▶ Directions
Restate word for word the lines that run from the one containing "Filter by 4 stars and up rating" to the last line of the data, both ends included.

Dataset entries

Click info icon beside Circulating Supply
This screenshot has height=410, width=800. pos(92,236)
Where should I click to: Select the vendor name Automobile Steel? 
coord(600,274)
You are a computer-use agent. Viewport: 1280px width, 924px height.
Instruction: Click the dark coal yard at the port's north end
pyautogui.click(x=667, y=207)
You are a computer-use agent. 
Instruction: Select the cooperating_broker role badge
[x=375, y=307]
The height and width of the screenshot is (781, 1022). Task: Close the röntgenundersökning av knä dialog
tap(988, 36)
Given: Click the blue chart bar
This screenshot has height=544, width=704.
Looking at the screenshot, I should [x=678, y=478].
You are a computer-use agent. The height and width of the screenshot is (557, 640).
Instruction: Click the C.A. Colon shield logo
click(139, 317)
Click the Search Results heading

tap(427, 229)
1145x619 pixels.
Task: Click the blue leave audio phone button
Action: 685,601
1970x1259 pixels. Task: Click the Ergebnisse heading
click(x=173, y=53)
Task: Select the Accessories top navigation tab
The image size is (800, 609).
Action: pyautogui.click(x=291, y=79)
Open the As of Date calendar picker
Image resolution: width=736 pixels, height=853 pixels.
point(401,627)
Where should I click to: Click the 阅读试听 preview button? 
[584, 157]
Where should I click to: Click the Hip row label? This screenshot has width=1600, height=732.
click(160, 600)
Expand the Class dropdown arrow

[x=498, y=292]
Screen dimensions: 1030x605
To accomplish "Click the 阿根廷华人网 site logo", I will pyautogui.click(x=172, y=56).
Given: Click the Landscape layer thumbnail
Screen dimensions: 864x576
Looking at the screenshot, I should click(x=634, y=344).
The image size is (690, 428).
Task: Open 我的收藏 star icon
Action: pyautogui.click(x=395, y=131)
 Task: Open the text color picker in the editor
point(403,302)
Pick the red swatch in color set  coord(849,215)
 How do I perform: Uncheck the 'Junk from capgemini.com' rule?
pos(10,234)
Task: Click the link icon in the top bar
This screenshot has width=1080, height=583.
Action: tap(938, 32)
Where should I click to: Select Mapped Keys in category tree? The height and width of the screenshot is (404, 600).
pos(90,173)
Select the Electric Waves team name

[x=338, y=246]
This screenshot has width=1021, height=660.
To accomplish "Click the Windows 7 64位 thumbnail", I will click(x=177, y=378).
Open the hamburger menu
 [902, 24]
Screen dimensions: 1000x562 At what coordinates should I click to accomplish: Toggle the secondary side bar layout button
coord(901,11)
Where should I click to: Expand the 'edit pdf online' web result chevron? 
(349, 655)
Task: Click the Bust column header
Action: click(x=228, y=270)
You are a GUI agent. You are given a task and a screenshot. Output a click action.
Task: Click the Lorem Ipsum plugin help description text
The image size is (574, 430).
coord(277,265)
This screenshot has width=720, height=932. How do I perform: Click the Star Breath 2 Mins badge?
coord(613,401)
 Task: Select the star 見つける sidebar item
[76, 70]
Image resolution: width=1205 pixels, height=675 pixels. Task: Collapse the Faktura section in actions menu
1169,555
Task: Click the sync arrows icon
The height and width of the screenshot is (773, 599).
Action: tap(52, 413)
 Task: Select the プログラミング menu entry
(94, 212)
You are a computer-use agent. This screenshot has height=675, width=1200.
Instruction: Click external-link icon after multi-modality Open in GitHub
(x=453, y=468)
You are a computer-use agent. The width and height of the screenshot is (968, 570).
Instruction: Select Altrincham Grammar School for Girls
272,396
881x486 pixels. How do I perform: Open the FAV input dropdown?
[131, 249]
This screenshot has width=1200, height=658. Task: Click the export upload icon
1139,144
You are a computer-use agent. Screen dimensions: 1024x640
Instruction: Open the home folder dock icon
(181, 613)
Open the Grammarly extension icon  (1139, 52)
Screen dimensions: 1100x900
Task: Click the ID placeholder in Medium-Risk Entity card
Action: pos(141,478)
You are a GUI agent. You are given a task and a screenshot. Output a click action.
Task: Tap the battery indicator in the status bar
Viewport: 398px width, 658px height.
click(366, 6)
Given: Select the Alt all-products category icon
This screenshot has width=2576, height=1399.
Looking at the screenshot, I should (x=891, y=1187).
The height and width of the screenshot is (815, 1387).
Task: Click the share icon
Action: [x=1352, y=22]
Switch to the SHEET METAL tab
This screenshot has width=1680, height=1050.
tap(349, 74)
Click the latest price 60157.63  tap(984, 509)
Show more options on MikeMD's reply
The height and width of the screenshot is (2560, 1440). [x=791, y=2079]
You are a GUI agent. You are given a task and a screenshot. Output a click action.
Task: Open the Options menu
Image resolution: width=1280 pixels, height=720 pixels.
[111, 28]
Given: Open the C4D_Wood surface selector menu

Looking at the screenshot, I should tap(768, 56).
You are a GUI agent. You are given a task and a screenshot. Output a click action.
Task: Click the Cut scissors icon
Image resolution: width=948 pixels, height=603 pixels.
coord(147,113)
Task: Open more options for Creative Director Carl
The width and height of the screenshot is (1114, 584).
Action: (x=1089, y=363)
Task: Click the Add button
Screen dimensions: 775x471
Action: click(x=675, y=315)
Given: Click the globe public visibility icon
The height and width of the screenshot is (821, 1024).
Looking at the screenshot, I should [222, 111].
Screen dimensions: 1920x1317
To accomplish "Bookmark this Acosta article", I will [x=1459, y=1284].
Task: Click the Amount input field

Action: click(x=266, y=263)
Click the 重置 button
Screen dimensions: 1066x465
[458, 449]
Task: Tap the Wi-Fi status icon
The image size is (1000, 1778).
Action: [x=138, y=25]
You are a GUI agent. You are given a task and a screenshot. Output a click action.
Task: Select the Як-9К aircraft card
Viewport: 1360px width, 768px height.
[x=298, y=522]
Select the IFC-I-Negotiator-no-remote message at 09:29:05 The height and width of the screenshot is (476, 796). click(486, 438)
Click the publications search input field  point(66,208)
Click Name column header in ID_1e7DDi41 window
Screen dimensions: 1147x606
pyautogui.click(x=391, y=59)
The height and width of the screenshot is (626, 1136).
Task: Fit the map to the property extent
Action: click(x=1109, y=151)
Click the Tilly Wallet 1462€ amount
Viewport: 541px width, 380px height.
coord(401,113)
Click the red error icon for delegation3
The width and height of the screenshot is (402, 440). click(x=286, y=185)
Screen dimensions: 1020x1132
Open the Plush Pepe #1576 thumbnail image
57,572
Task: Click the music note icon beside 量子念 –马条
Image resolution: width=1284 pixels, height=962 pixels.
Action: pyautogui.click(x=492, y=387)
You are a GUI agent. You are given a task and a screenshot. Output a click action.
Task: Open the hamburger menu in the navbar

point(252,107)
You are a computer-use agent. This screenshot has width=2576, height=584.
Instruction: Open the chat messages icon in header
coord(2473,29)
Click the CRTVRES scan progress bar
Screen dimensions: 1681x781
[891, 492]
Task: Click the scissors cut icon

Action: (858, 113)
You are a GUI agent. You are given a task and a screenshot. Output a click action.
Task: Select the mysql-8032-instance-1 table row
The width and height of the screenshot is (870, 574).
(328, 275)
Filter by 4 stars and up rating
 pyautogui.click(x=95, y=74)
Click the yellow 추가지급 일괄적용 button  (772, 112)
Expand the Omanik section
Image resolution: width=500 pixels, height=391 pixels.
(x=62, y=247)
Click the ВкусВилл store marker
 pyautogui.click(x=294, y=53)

▶ Task solution
Filter by 4 stars and up rating
 pyautogui.click(x=95, y=74)
Click the yellow 추가지급 일괄적용 button  (772, 112)
Expand the Omanik section
Image resolution: width=500 pixels, height=391 pixels.
(x=62, y=247)
Click the ВкусВилл store marker
 pyautogui.click(x=294, y=53)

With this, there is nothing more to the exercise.